アドビ、Acrobatの“WebコンテンツJIS”対応機能をアピール


 アドビシステムズは1日、PDFなどの電子文書のアクセシビリティに関する情報を提供するサイトを開設した。米Adobe Systemsの「access.adobe.com」を日本語に意訳したもので、「Acrobat 6.0」が持つアクセシビリティ対応機能や、Webコンテンツ制作者などがアクセシブルなPDF文書を作成するための方法などが紹介されている。

 Acrobatではすでに前バージョンの「Acrobat 5.0」において、米国のリハビリテーション法第508条に準拠し、アクセシビリティへ対応。日本においても、「XP Reader」を開発しているシステムソリューションとちぎなど、読み上げソフトベンダーとも連携してきたという。そんな中、日本では6月20日に、Webコンテンツのアクセシビリティを確保するための要件を規定したJIS規格「高齢者・障害者等配慮設計指針-情報通信における機器、ソフトウェア及びサービス-第3部:ウェブコンテンツ(JIS X 8341-3、WebコンテンツJIS)」が公示されたこともあり、アドビではAcrobatのアクセシビリティ機能などを広く認知・普及させるために情報を発信することにした。

 アドビシステムズマーケティング部フィールドプロダクトマネージャの千田斎氏によると、WebコンテンツJISでは基本的要件として、1)視覚を用いないでWebコンテンツを操作・利用できること、2)視力が低い、または視野が狭い場合でもWebコンテンツが操作・利用できること、3)色の識別が難しい、またはできない場合でもWebコンテンツが操作・利用できること、4)マウスなど特定の身体部位を想定した入力方法に限定しないで、Webコンテンツを操作・利用できること──などが示されているという。
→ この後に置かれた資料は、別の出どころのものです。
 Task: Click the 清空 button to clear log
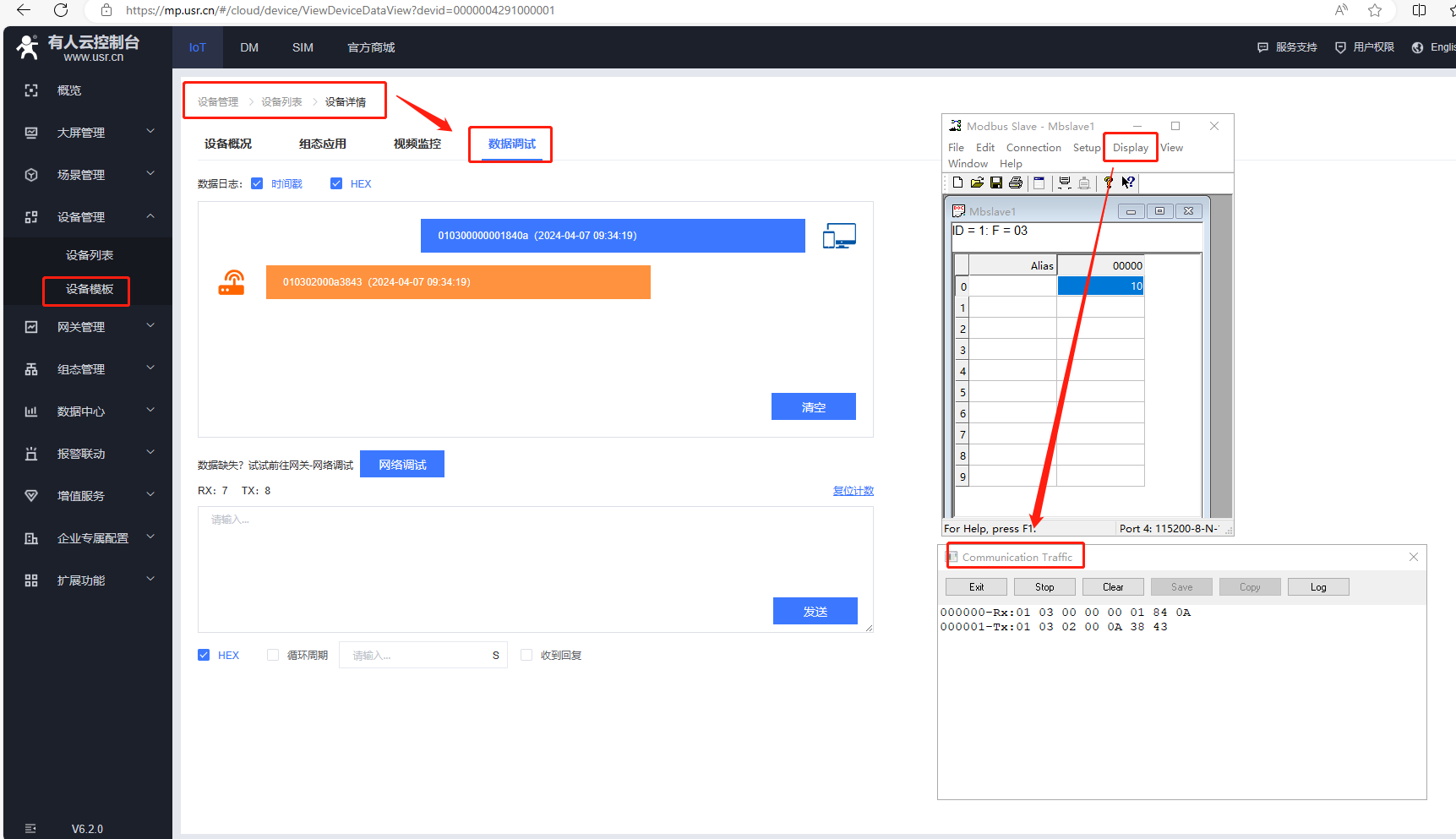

 これに対してAcrobatでは、1)については、WindowsあるいはMicrosoft Officeのテキスト読み上げ機能や、サードパーティ製の読み上げソフトとの連携が可能。また、Microsft WordをPDFに変換する場合に、Word文書内の構造情報をPDF文書に“タグ”として埋め込めるようになっているため、PDF化されても適切な順序でテキストを読み上げることができるとしている。2)や3)については、ズーム機能やハイコントラスト機能を用意。4)については、キーボートショートカットや自動スクロールによる文書内の移動が可能だ。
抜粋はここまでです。